[Start of section]
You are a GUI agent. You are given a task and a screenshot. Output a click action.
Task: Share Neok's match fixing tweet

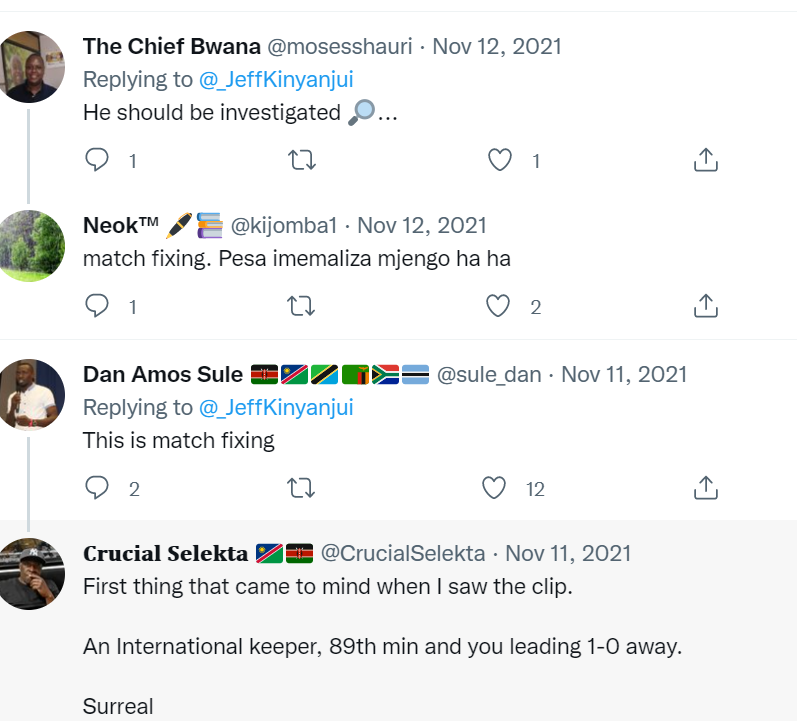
[End of section]
[Start of section]
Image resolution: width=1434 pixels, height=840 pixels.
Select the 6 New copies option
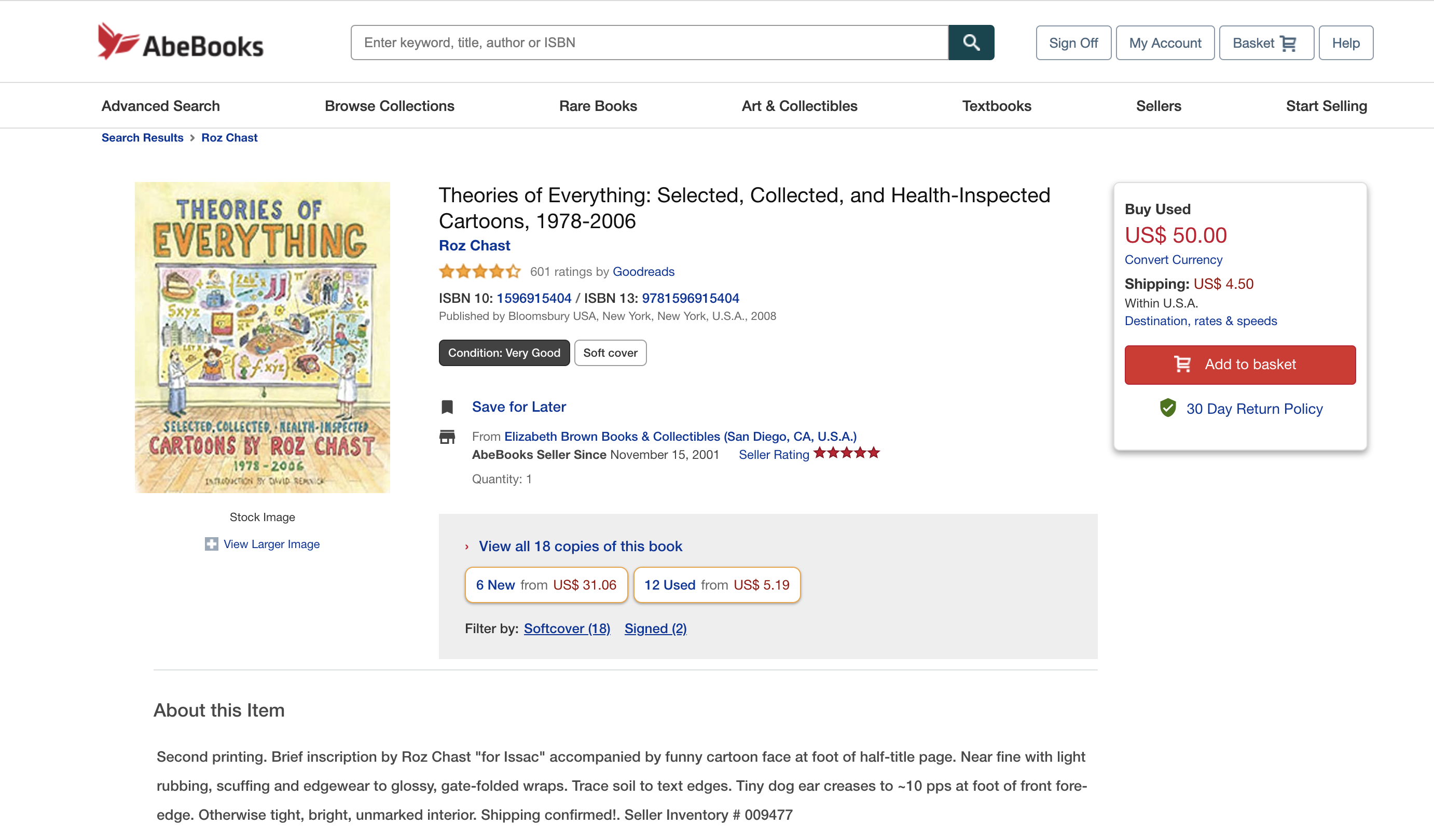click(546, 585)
[End of section]
[Start of section]
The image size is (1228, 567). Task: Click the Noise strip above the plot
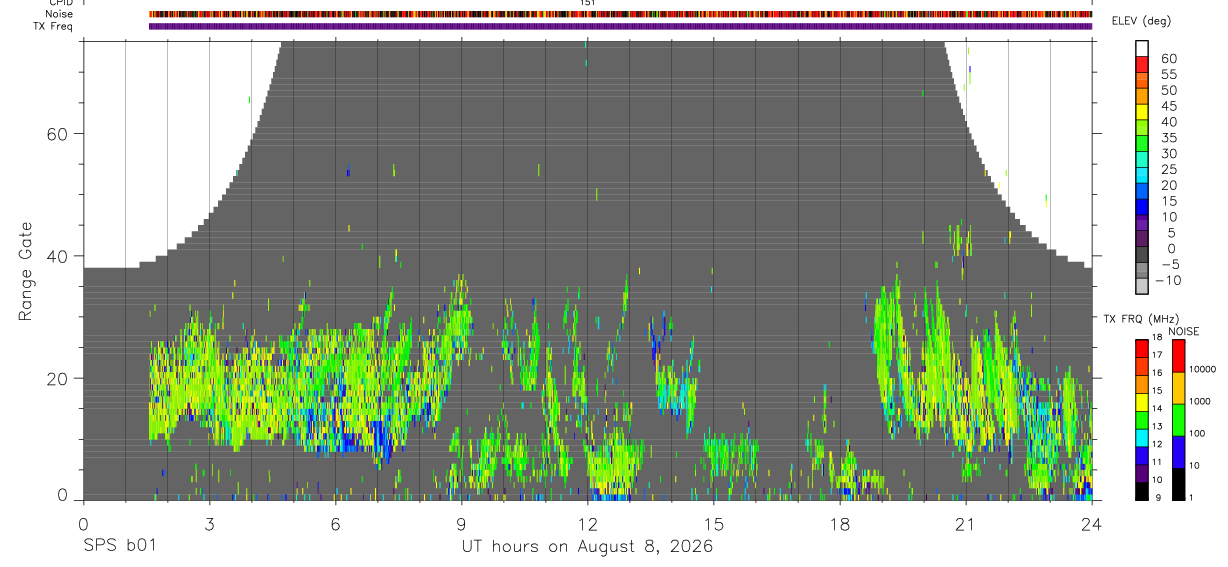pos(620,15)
[End of section]
Problem to solve — In the data above, find the line with "You are a GUI" and the line with "Task: Share Neok's match fixing tweet". Retype both, plus every line between them, exactly.

Output —
You are a GUI agent. You are given a task and a screenshot. Output a click action.
Task: Share Neok's match fixing tweet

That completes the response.